[Data]
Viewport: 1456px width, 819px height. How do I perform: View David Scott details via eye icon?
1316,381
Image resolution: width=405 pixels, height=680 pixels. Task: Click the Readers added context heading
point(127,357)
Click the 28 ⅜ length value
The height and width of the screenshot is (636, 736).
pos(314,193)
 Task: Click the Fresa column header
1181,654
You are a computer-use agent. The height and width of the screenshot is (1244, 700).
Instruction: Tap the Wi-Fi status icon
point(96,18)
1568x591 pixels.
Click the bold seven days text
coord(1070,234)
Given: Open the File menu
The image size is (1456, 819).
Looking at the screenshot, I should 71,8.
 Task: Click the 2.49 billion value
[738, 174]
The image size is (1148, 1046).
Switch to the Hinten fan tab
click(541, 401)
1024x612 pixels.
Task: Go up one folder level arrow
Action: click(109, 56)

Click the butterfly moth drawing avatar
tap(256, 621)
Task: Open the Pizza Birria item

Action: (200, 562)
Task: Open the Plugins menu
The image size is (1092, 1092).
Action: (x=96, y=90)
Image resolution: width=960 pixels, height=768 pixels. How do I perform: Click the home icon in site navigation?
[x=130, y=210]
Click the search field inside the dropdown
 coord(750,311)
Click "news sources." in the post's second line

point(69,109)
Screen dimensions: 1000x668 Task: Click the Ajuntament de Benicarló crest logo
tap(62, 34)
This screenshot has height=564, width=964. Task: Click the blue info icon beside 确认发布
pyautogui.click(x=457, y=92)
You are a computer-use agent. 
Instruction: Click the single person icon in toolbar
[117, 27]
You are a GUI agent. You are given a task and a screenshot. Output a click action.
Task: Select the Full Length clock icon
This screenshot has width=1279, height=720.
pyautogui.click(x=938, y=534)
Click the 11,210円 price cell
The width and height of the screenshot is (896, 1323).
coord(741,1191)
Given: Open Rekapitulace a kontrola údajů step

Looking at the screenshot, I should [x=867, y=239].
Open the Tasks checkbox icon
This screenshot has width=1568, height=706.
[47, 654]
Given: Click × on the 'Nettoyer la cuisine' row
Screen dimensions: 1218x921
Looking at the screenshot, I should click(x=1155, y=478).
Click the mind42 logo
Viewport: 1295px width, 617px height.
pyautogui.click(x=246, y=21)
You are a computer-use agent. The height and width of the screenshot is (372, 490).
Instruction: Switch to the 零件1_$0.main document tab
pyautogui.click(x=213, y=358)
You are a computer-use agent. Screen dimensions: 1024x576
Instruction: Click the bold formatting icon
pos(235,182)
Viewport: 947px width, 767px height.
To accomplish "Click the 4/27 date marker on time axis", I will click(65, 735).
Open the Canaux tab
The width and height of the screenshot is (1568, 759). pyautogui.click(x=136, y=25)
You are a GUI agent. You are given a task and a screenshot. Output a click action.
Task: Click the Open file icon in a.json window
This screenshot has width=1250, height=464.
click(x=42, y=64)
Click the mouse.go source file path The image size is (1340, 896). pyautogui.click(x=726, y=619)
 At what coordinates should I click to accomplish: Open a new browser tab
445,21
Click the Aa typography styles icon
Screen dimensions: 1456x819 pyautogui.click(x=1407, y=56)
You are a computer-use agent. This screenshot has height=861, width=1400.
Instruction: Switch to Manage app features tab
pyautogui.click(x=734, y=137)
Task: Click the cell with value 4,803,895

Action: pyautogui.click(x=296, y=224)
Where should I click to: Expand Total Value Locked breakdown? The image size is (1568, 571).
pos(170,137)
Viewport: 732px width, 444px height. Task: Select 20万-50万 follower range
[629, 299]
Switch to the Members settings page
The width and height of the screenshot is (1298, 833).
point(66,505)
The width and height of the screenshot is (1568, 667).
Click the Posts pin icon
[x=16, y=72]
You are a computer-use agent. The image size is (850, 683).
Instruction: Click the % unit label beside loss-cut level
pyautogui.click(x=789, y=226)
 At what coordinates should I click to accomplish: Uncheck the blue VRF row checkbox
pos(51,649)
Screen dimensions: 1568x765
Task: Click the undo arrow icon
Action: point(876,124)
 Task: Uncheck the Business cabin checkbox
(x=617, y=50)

[Request] Put these lines from the listing above into a numbered list, leaving out any blank lines.

[Result]
1. Viewport: 1456px width, 819px height. How do I perform: View David Scott details via eye icon?
2. 1316,381
3. Image resolution: width=405 pixels, height=680 pixels. Task: Click the Readers added context heading
4. point(127,357)
5. Click the 28 ⅜ length value
6. The height and width of the screenshot is (636, 736).
7. pos(314,193)
8.  Task: Click the Fresa column header
9. 1181,654
10. You are a computer-use agent. The height and width of the screenshot is (1244, 700).
11. Instruction: Tap the Wi-Fi status icon
12. point(96,18)
13. 1568x591 pixels.
14. Click the bold seven days text
15. coord(1070,234)
16. Given: Open the File menu
17. The image size is (1456, 819).
18. Looking at the screenshot, I should 71,8.
19.  Task: Click the 2.49 billion value
20. [738, 174]
21. The image size is (1148, 1046).
22. Switch to the Hinten fan tab
23. click(541, 401)
24. 1024x612 pixels.
25. Task: Go up one folder level arrow
26. Action: click(109, 56)
27. Click the butterfly moth drawing avatar
28. tap(256, 621)
29. Task: Open the Pizza Birria item
30. Action: (200, 562)
31. Task: Open the Plugins menu
32. The image size is (1092, 1092).
33. Action: (x=96, y=90)
34. Image resolution: width=960 pixels, height=768 pixels. How do I perform: Click the home icon in site navigation?
35. [x=130, y=210]
36. Click the search field inside the dropdown
37.  coord(750,311)
38. Click "news sources." in the post's second line
39. point(69,109)
40. Screen dimensions: 1000x668 Task: Click the Ajuntament de Benicarló crest logo
41. tap(62, 34)
42. This screenshot has height=564, width=964. Task: Click the blue info icon beside 确认发布
43. pyautogui.click(x=457, y=92)
44. You are a computer-use agent. 
45. Instruction: Click the single person icon in toolbar
46. [117, 27]
47. You are a GUI agent. You are given a task and a screenshot. Output a click action.
48. Task: Select the Full Length clock icon
49. This screenshot has width=1279, height=720.
50. pyautogui.click(x=938, y=534)
51. Click the 11,210円 price cell
52. The width and height of the screenshot is (896, 1323).
53. coord(741,1191)
54. Given: Open Rekapitulace a kontrola údajů step
55. Looking at the screenshot, I should [x=867, y=239].
56. Open the Tasks checkbox icon
57. This screenshot has width=1568, height=706.
58. [47, 654]
59. Given: Click × on the 'Nettoyer la cuisine' row
60. Screen dimensions: 1218x921
61. Looking at the screenshot, I should click(x=1155, y=478).
62. Click the mind42 logo
63. Viewport: 1295px width, 617px height.
64. pyautogui.click(x=246, y=21)
65. You are a computer-use agent. The height and width of the screenshot is (372, 490).
66. Instruction: Switch to the 零件1_$0.main document tab
67. pyautogui.click(x=213, y=358)
68. You are a computer-use agent. Screen dimensions: 1024x576
69. Instruction: Click the bold formatting icon
70. pos(235,182)
71. Viewport: 947px width, 767px height.
72. To accomplish "Click the 4/27 date marker on time axis", I will click(65, 735).
73. Open the Canaux tab
74. The width and height of the screenshot is (1568, 759). pyautogui.click(x=136, y=25)
75. You are a GUI agent. You are given a task and a screenshot. Output a click action.
76. Task: Click the Open file icon in a.json window
77. This screenshot has width=1250, height=464.
78. click(x=42, y=64)
79. Click the mouse.go source file path The image size is (1340, 896). pyautogui.click(x=726, y=619)
80.  At what coordinates should I click to accomplish: Open a new browser tab
81. 445,21
82. Click the Aa typography styles icon
83. Screen dimensions: 1456x819 pyautogui.click(x=1407, y=56)
84. You are a computer-use agent. This screenshot has height=861, width=1400.
85. Instruction: Switch to Manage app features tab
86. pyautogui.click(x=734, y=137)
87. Task: Click the cell with value 4,803,895
88. Action: pyautogui.click(x=296, y=224)
89. Where should I click to: Expand Total Value Locked breakdown? The image size is (1568, 571).
90. pos(170,137)
91. Viewport: 732px width, 444px height. Task: Select 20万-50万 follower range
92. [629, 299]
93. Switch to the Members settings page
94. The width and height of the screenshot is (1298, 833).
95. point(66,505)
96. The width and height of the screenshot is (1568, 667).
97. Click the Posts pin icon
98. [x=16, y=72]
99. You are a computer-use agent. The image size is (850, 683).
100. Instruction: Click the % unit label beside loss-cut level
101. pyautogui.click(x=789, y=226)
102.  At what coordinates should I click to accomplish: Uncheck the blue VRF row checkbox
103. pos(51,649)
104. Screen dimensions: 1568x765
105. Task: Click the undo arrow icon
106. Action: point(876,124)
107.  Task: Uncheck the Business cabin checkbox
108. (x=617, y=50)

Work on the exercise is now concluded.